AKP, gov’t encouraging further attacks against Hürriyet: CHP head
Şükrü Küçükşahin - İZMİR/ADIYAMAN
DHA photo
The Justice and Development Party’s (AKP) refusal to take disciplinary action against Istanbul deputy Abdurrahim Boynukalın indicates that it supports recent physical attacks against the offices of daily Hürriyet, main opposition Republican People’s Party (CHP) leader Kemal Kılıçdaroğlu has said.“What he said at the AKP’s Mersin meeting amounts to a confession. He is confessing that they raided a newspaper with backing from the AKP’s youth branch. The one who carried out the raid is telling the truth,” Kılıçdaroğlu said on Oct. 22, referring to new video footage published by private broadcaster CNN Türk showing Boynukalın defending the Sept. 6 and 8 attacks on the Hürriyet HQ during a meeting with AKP youth members in Turkey’s southern province of Mersin.
“This shows that he is supported both by his party and by the government because he has still not been expelled from his party and no action has been taken against him,” he added.
Boynukalın delivered a speech to the AKP youth in Mersin on Oct. 19 in a meeting he attended alongside Lütfi Elvan, an AKP Antalya deputy and former transport minister, as well as local AKP politicians. In his speech, Boynukalın claimed the attack against Hürriyet had “lifted the newspaper’s immunity.”
“These guys [referring to Hürriyet] thought they could curse this country’s Islamic values and anybody else they wanted to curse at, and that no one would be able to touch them.

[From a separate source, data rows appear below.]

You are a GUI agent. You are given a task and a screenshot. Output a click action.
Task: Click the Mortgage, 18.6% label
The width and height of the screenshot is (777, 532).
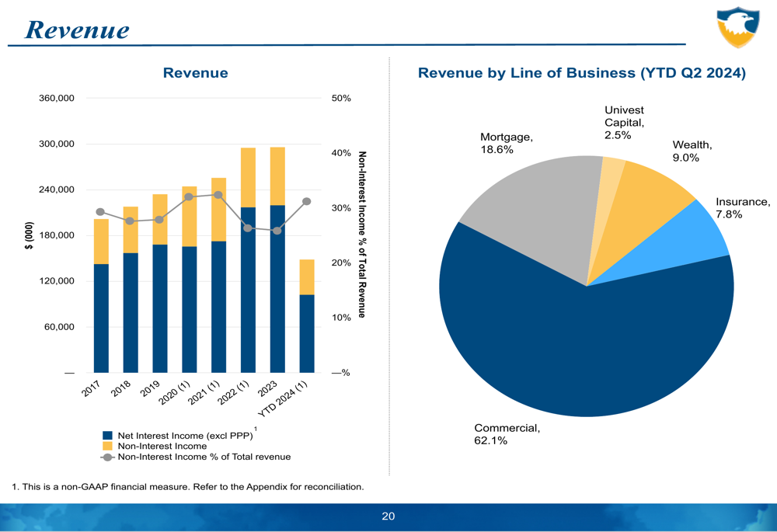(507, 143)
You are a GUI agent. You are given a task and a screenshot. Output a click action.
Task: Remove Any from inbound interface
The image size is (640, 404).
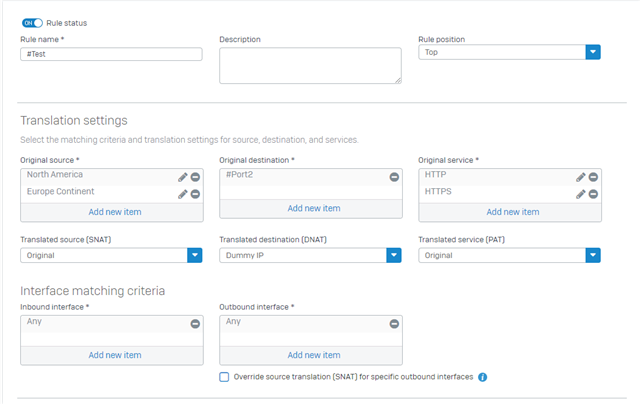196,324
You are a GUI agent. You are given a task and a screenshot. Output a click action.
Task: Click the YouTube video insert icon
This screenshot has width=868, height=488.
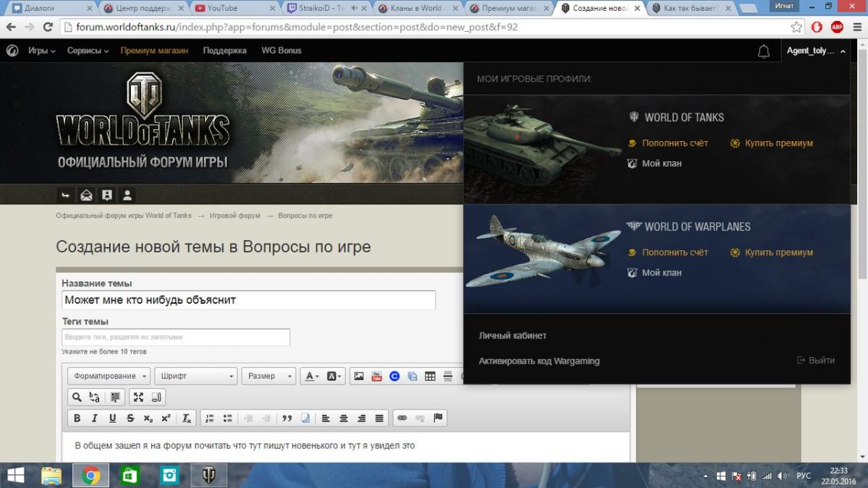coord(376,376)
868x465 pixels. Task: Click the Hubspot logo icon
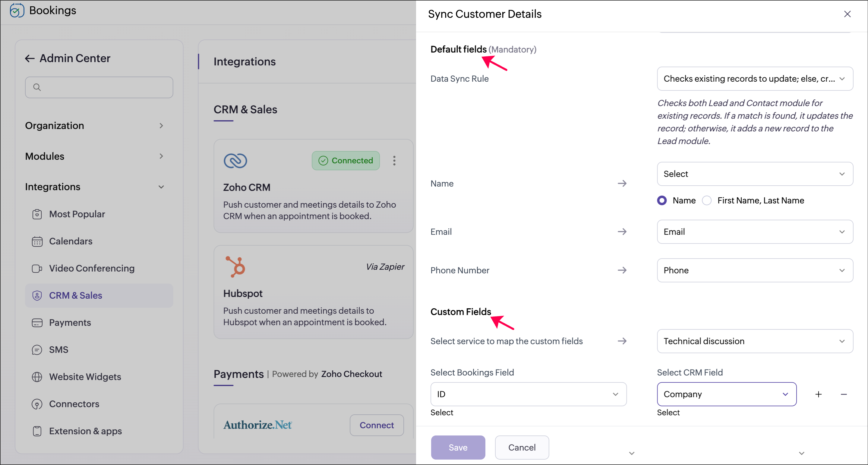pos(236,267)
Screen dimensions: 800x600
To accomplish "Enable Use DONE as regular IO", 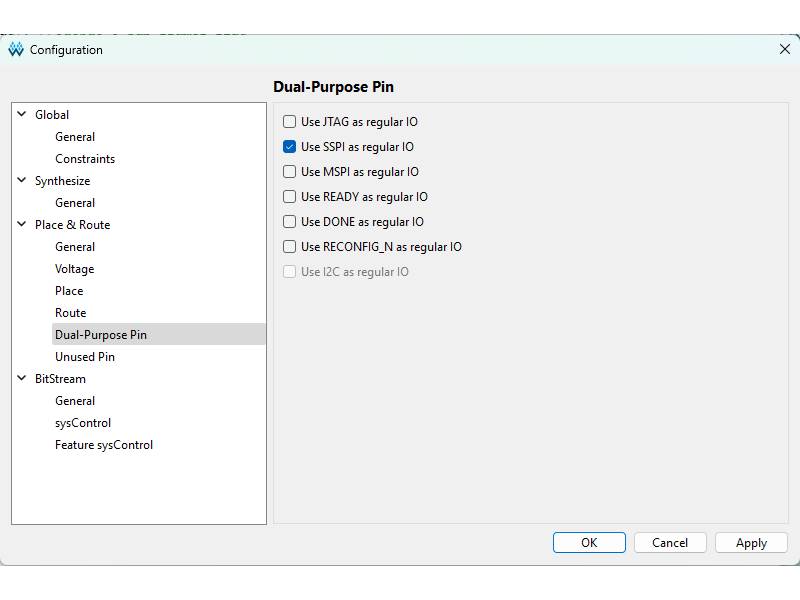I will 290,222.
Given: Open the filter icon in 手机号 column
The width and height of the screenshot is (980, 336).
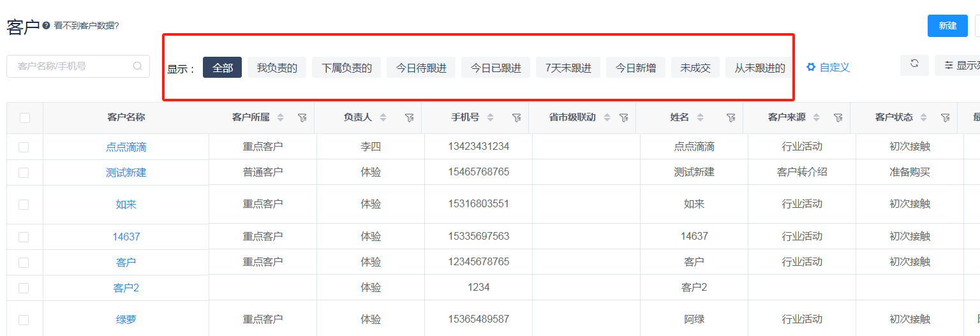Looking at the screenshot, I should (x=517, y=117).
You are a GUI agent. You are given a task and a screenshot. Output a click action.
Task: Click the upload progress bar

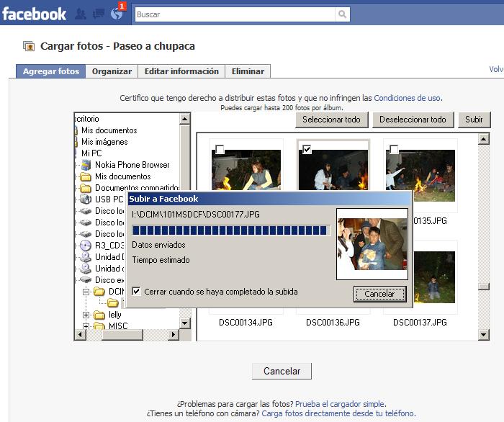230,230
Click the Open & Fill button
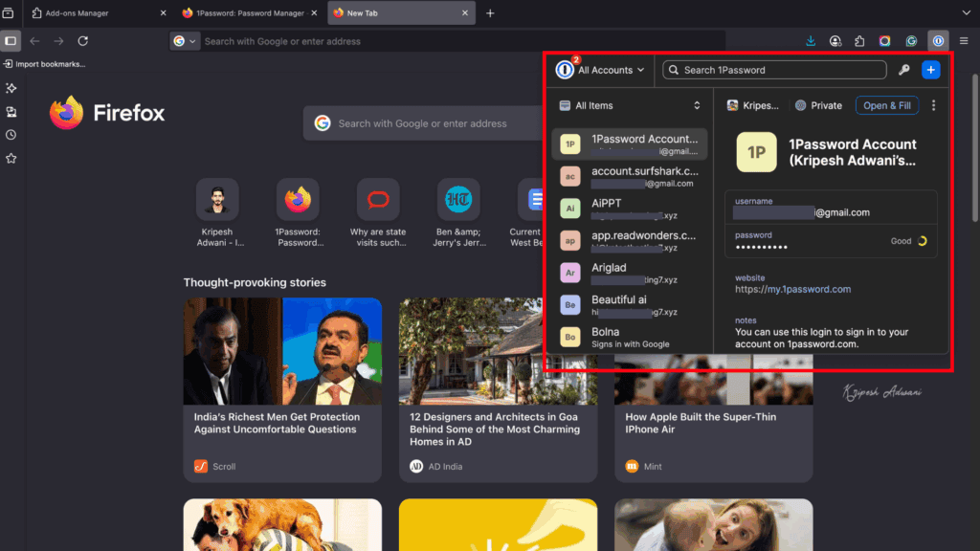The height and width of the screenshot is (551, 980). 886,105
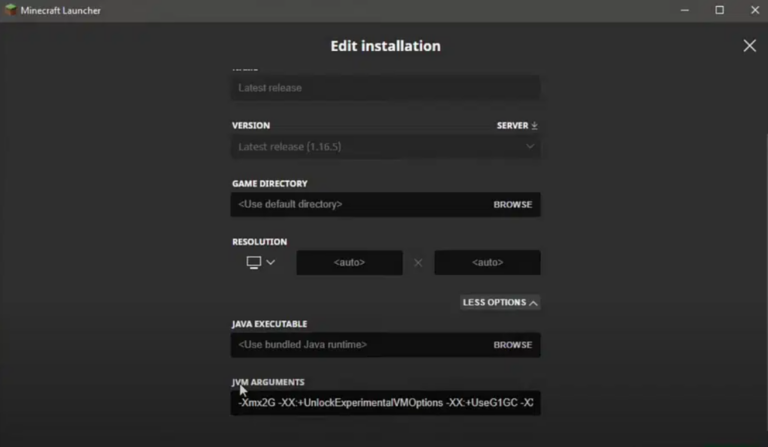Select the resolution width field
The height and width of the screenshot is (447, 768).
click(349, 263)
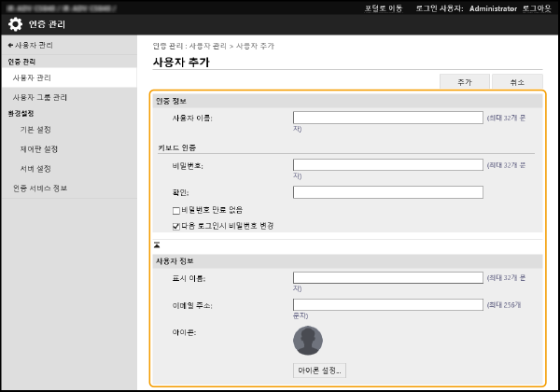The image size is (560, 392).
Task: Select 제어판 설정 sidebar item
Action: (39, 149)
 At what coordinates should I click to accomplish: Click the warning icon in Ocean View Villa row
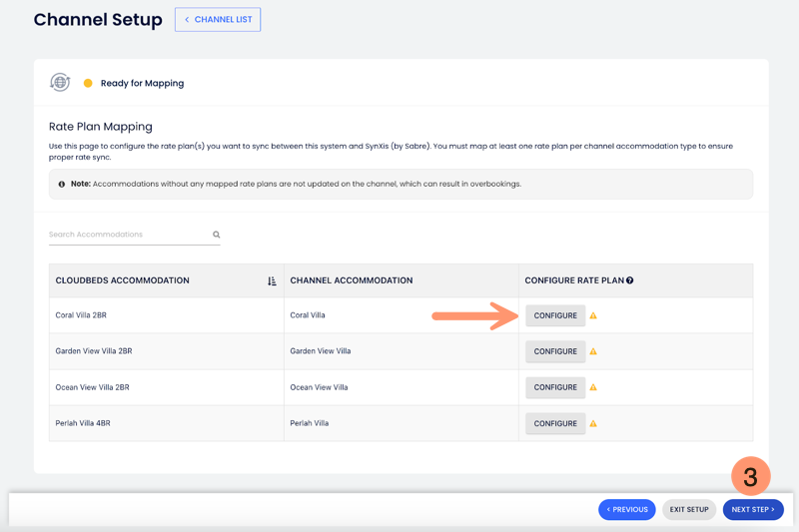[x=593, y=387]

Friends, the AKP youth lifted their immunity three weeks ago,” he said.
Praising the violent protest for making headlines, Boynukalın urged the AKP members to take the streets more often.
“The AKP youth had been criticized for losing its common cause, for not taking the streets and demonstrating. Look, our affair with Hürriyet was discussed for weeks,” he said. “We need to have self-confidence. We need to take action,” Boynukalın added. “Feeling the support of our organization helped us in lifting this immunity. God bless you,” he said.
“He [Boynukalın] said, ‘I destroyed their immunity.’ This gives the message, ‘I attacked and anybody else can attack too.’ If Prime Minister [Ahmet] Davutoğlu is sincere and if he believes in free media, then he should expel this person from the party immediately. If not it means that both the party and the government have been supporting [Boynukalın]. But if Davutoğlu doesn’t have the power required for doing this, then he should come forward and announce who is running his party,” Kılıçdaroğlu said, implying President Recep Tayyip Erdoğan.
“If this person [Boynukalın] is still a symbol for the AKP youth and if he will guide them, then it would mean that the AKP is behind the attack [on Hürriyet]. That is a dangerous approach,” he added.
The speech in Mersin was not the first instance in which Boynukalın has been seen uttering threats on video.
Footage also surfaced on Sept. 19 showing him expressing regret that they “never beat up” Hürriyet journalists in the past.
Similarly, another video published earlier showed Boynukalın vowing to “make Recep Tayyip Erdoğan the president” regardless of the result of the Nov. 1 election, also describing independent media organizations as “terrorists.”